La visita-pellegrinaggio di Papa Francesco ad Auschwitz – Birkenau, prevista per la mattina di venerdì 29 luglio, ha suscitato – com’era da aspettarsi – molto interesse nella stampa già pochissime ore dopo essere stata annunciata. Il Santo Padre si recherà in pellegrinaggio di preghiera, in silenzio, in questo sacrario del dolore 37 anni dopo la prima visita di un Papa (Giovanni Paolo II, 7 giugno 1979) e dieci anni dopo la seconda, quella di Benedetto XVI (28 maggio 2006). Tre Papi, tre biografie, tre percorsi pastorali e tre stili nell’esercizio del ministero episcopale, eppure sostanzialmente il medesimo gesto di dolore, di costernazione e di totale vicinanza non solo a un popolo – quello ebraico – che doveva essere completamente sterminato ma una riflessione nel luogo dove l’uomo ha toccato la sua miseria e malvagità più orrenda, dove l’eliminazione dell’ «altro» (che fosse ebreo o avversario politico, omosessuale o rom) è stata eseguita con lucidità e freddezza metodica.

*****

# Compito assegnato:
Prosegui l'articolo sulla visita di Papa Francesco ad Auschwitz-Birkenau, riprendendo subito dopo la sua ultima frase.

Voci per individuare parole ed elementi:
*****

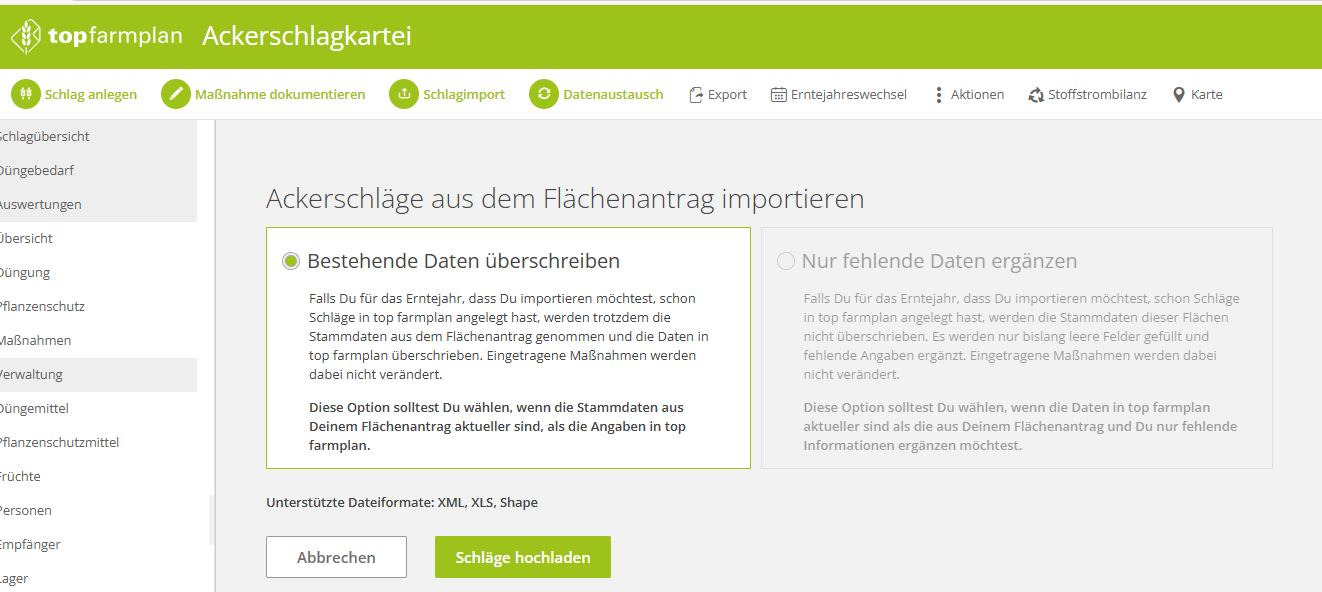Click the Export icon in toolbar
The width and height of the screenshot is (1322, 592).
[x=696, y=95]
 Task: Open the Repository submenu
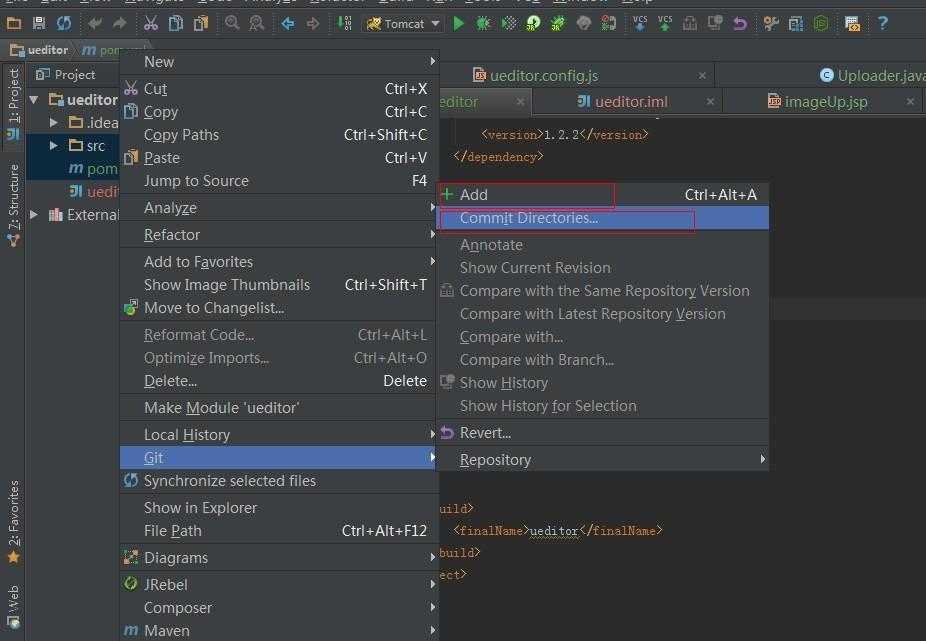(495, 460)
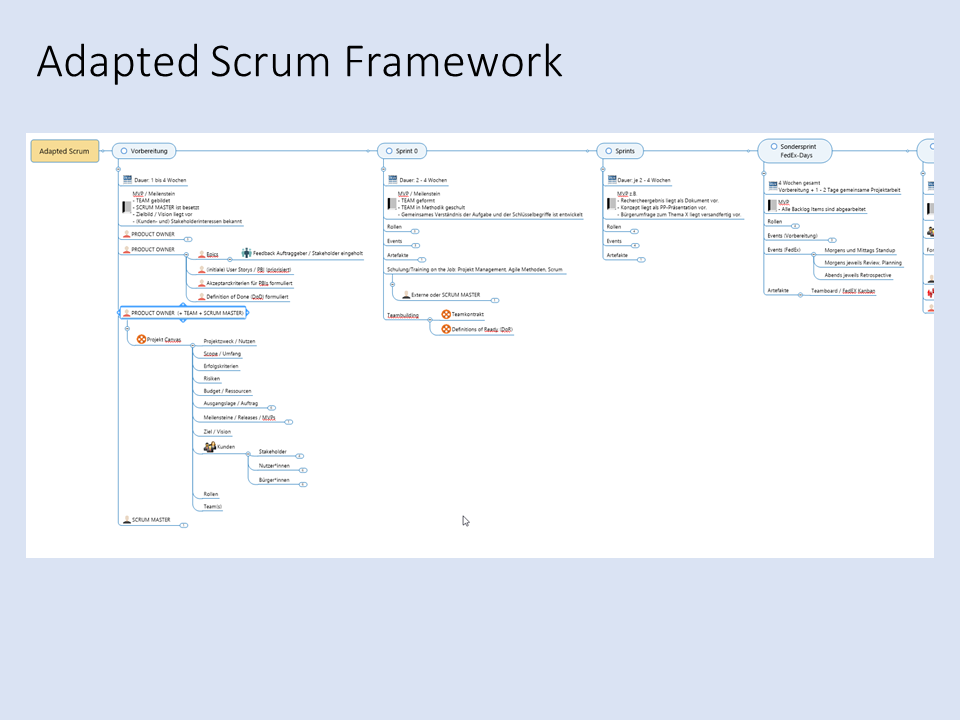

*****

# Risposta attesa:
Giovanni Paolo II
S. Giovanni Paolo II, Papa polacco, celebrò l’Eucaristia e pronunciò una commovente omelia ad Auschwitz – Birkenau che aprì con queste parole: «Luogo costruito sull’odio e sul disprezzo dell’uomo nel nome di un’ideologia folle, luogo costruito sulla crudeltà. Ad esso conduce una porta, ancora oggi esistente, sulla quale è posta una iscrizione: “Arbeit macht frei”, che ha un suono beffardo, perché il suo contenuto era radicalmente contraddetto da quanto avveniva qua dentro». Dopodiché Karol Wojtyla osservò con forza: «Può ancora meravigliarsi qualcuno che il Papa, nato ed educato in questa terra, il Papa che è venuto alla Sede di San Pietro dalla diocesi sul cui territorio si trova il campo di Auschwitz, abbia iniziato la sua prima Enciclica con le parole Redemptor Hominis e che l’abbia dedicata nell’insieme alla causa dell’uomo, alla dignità dell’uomo, alle minacce contro di lui e infine ai suoi diritti inalienabili che così facilmente possono essere calpestati ed annientati dai suoi simili? Basta rivestire l’uomo di una divisa diversa, armarlo dell’apparato della violenza, basta imporgli l’ideologia nella quale i diritti dell’uomo sono sottomessi alle esigenze del sistema, completamente sottomessi, così da non esistere di fatto?».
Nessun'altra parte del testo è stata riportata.